Those who roll the dice with the APBA game can attest that replaying a season game by game is a task that takes months or, in some cases, even years. Each game may take 15-20 minutes to play and that time must fit in with work, sleep and the other aspects of life. You may be married and have kids and friends and that takes time. You try and squeeze a few games in when it’s convenient; it’s tough to complete a season. Since I have no other life than work, and I hate sleeping, I can play more games daily than most.
I began the 1981 season in December 2011 and tonight I’ve reached Game No. 1,958. There are 158 games remaining to play and that is what drives me. I hope to finish the year by mid April and I figure that if I maintain my pace of six games a day I can complete the season by April 1, when the actual baseball season opens.
There is the burnout factor replayers go through when doing a full season and I’ve hit it a few times. It’s hard to get motivated to play those meaningless games late in the season. Those San Diego-Atlanta clashes of the 1981 season don’t really make you want to grab the dice to see how the contest turns out.
But as the finish line nears and the marathon of replaying a season draws nigh, it’s enough to roll a few extra games each day. I’ve got a good pennant race ensuing in the American League East Division which is an additional draw.
So, with 158 games left, I set these higher daily goals to move along the game. When I’m finished with this season, I’ll immediately turn to doing 1942 and, because there were fewer teams in baseball then and they played 154 rather than 162 games, that season will go more quickly.

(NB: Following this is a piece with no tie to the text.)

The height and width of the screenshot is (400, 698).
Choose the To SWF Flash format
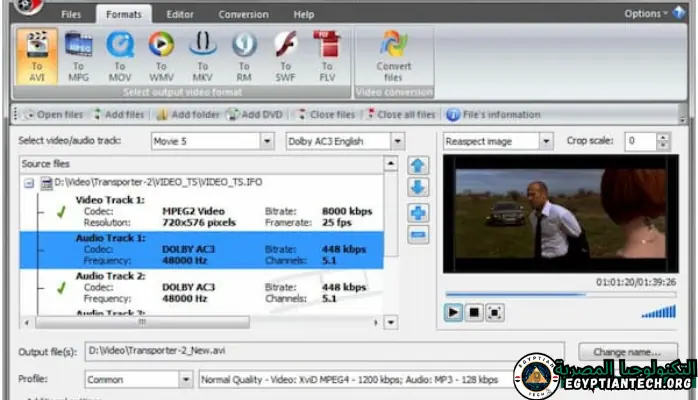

It’s not that I want to finish the season out of boredom or some felt tedium in playing game after game after game in 1981. In fact, there is a sadness in completing a season. When the games are done, the players’ cards are returned to their envelopes and the box holding those envelopes returns to the shelf where they probably will remain for the rest of my life. I have enough seasons left to play that I can never duplicate a year for as long as I live. The season will become a memory; the characteristics of that particular year will be shelved; the life that I experienced while playing the game will pass on.
But the next replay beckons and I’ll go through the same roller coaster routine of playing it out. The first few hundred games will fly by because of the newness of the season and players I’m dealing with. It’ll slow down in the midsummer of whatever year I’m playing, much like it does in real baseball.
But as that season wraps up, I’m sure the games will pick up again and I’ll roll them with the maniacal glee I’m experiencing now.